In light of the recent announcement by Activision that they are going to mark up their retail price for Call of Duty Modern Warfare 2, a lot of gamers, both local and abroad, are wondering whether this will set a precedent for all other AAA PC titles released in the future, finally bringing the prices of PC games to the same level as consoles. One of the major selling points for PCs today is that their games are cheaper, and many users stay loyal to their desktops because they’re saving money that way, but what does this price increase mean?
I think it means that PC games will just get more expensive, that’s all. Activision is one of the few companies which hasn’t yet retrenched employees to save on operating costs during the global meltdown. Granted, it’s only a R100 increase, but that builds up over time, and new users will be scared off to the console side because they theorise that it’ll last them a lot longer. But they don’t have to, if they use their head. There are a few budget computer parts out there that’ll help them play games at the highest settings while still being able to buy those new AAA titles in future. Take a look at the computer I built for my parents:
- MSI G31M3-F @ R395
- Intel Celeron E3200 @ R404
- Apacer 2GB DDR2-800 @ R263
- Force3D HD4670 1GB GDDR3 @ R746
- Seagate Barracuda 500GB @ R422
- LG GH22NS Dual-Layer SATA @ R211
- Mercury Chrono chassis, 400w PSU @ R237
- LG W1952s 19” LCD @ R1140
- Keyboard and mouse @ R88
That comes to a total of R4450 (adding VAT). Now, those prices don’t come from any online shop or national distributor, they come from a walk-in shop called PE Technologies in Port Elizabeth (kudos to those guys for trying to give me the best deal possible). All these parts add up to what is a very capable gaming computer, able to play just about everything at decent settings and the native resolution for the next two or so years. A gaming computer doesn’t have to be expensive.

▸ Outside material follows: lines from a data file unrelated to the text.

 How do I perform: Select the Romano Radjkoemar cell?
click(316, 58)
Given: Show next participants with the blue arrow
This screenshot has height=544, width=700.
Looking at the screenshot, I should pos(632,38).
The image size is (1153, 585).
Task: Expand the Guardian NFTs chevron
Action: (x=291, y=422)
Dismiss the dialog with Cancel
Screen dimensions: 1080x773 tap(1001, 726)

This doesn’t apply to current owners of high-end gaming PCs: those people don’t bat an eyelid at paying R500 for a PC game. But for those who can only afford lower-spec machines, the increases don’t exactly help. Ever since prices crept up again, companies like Intel, AMD/ATI, and Nvidia started to place an emphasis on overclocking and value-for-money, and one wonders whether they could have predicted this change way back in the past. One thing’s for sure: PC gaming is no longer the affordable luxury it once was. Publishers are employing tougher DRM measures, and it’s starting to become more difficult to buy cheaper second-hand games, except on consoles. If you can’t handle that, then perhaps the budget market can help you out as much as it will my parents.